Tuesday, April 16, 2013

Geophysics of a War of 1812 Fort

Ground-penetrating radar (along with other kinds of remote sensing) is an emerging field for archaeologists, and it's very exciting. It's also kind of complicated! Happily, Peter Quantock, a graduate student at the University of Denver who is completing his Master's Degree in archaeology, is here to explain it all to us.

Geophysics at Fort Hollingsworth
by Peter Quantock

In recent years, geophysical survey has become an increasingly popular archaeological tool in Maryland.  Archaeologists at sites such as Port Tobacco, Nottingham, and Benedict conducted magnetometry and ground-penetrating radar surveys as part of their investigations. In Jim Gibb’s 5 part series about Fort Hollingsworth on this blog, he talked briefly about the geophysical techniques that were used to help locate the fort.

Today, I’m going to give you a little more information on the ground-penetrating radar (GPR) survey conducted at the site through images of the data.

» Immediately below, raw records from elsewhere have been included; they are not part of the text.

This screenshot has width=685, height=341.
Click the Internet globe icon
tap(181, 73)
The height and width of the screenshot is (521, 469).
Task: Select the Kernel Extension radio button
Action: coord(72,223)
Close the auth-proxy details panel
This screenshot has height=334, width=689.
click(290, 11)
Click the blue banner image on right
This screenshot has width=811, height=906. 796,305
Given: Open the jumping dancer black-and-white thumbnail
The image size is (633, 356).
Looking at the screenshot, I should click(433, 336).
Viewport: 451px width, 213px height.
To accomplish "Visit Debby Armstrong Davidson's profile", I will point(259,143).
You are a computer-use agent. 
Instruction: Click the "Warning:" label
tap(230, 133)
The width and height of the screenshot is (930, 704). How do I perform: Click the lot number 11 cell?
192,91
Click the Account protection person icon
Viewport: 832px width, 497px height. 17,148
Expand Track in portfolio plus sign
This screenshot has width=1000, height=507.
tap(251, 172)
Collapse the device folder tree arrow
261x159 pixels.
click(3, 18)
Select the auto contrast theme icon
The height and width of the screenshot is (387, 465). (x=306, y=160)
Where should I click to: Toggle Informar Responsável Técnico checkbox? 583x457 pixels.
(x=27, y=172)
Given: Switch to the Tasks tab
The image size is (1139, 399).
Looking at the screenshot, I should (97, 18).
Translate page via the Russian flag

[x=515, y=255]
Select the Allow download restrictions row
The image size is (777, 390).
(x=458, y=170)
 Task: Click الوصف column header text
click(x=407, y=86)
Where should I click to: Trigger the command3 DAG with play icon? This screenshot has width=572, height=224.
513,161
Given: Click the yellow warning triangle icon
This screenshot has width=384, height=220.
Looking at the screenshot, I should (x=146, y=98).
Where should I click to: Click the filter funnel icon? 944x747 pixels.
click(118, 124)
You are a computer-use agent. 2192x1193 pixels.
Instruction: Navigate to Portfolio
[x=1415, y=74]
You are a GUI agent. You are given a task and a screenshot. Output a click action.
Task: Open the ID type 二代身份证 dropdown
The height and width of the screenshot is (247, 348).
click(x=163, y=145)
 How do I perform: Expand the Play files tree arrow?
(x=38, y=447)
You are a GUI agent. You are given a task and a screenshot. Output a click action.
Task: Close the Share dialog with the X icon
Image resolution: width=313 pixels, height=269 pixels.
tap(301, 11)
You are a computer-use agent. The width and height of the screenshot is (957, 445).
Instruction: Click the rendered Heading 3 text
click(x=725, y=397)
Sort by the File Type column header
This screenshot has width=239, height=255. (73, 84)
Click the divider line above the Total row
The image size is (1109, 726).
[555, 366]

GPR is a technique that collects and records information about the subsurface.  It involves the transmission of high frequency radar pulses from a surface antenna into the ground.  This data is converted into vertical profiles and plan view maps to aid in interpretation.

GPR Gear: GSSI SIR-3000 with 400MHz dual antenna and survey wheel used to conduct the survey at Fort Hollingsworth.

In March 2012, with the help of ASM members and other volunteers, I conducted a GPR survey over top of the magnetometer survey I did the year before.  The goal was to find the trench used at Fort Hollingsworth.  And we were successful! Read all about it in the "Finding Fort Hollingsworth" series on this blog.  

To interpret GPR data we first go to the vertical profile, which allows us to look at the depth of features in the ground.  Below is an example of a vertical profile collected at the site.  This profile runs north south within the larger grid.  It looks like a bunch of sharp, squiggly lines, doesn’t it?  

Yes, it does!

What I see is much different…I see depths and distances of features underneath the ground.  The areas where the black and white reflections are stronger in contrast to the area around it (circled in red in the image below) tell me that there is something of interest there.  These are called high amplitude reflections and they indicate buried features.  THIS is what the fill from the trench looks like in a radar profile!  
These vertical profiles are collected along each transect that is surveyed within the grid.  Our grid was 50m x 50m and we had transects at an interval of every .5 meter.  That gives us 100 vertical profiles to interpret.  We can then put all of these profiles together to create a plan view map.  These are called slice maps.  They are “slices” in time, each representing 10ns of depth (or about 10cm in depth).  The slice map below represents the data from about 30-40cm below the surface…right where the trench fill was located! It's not exactly an underground photograph, but the linear shape definitely suggests the outline of the earthwork we identified here.

The GPR survey conducted at Fort Hollingsworth was a success and great fun!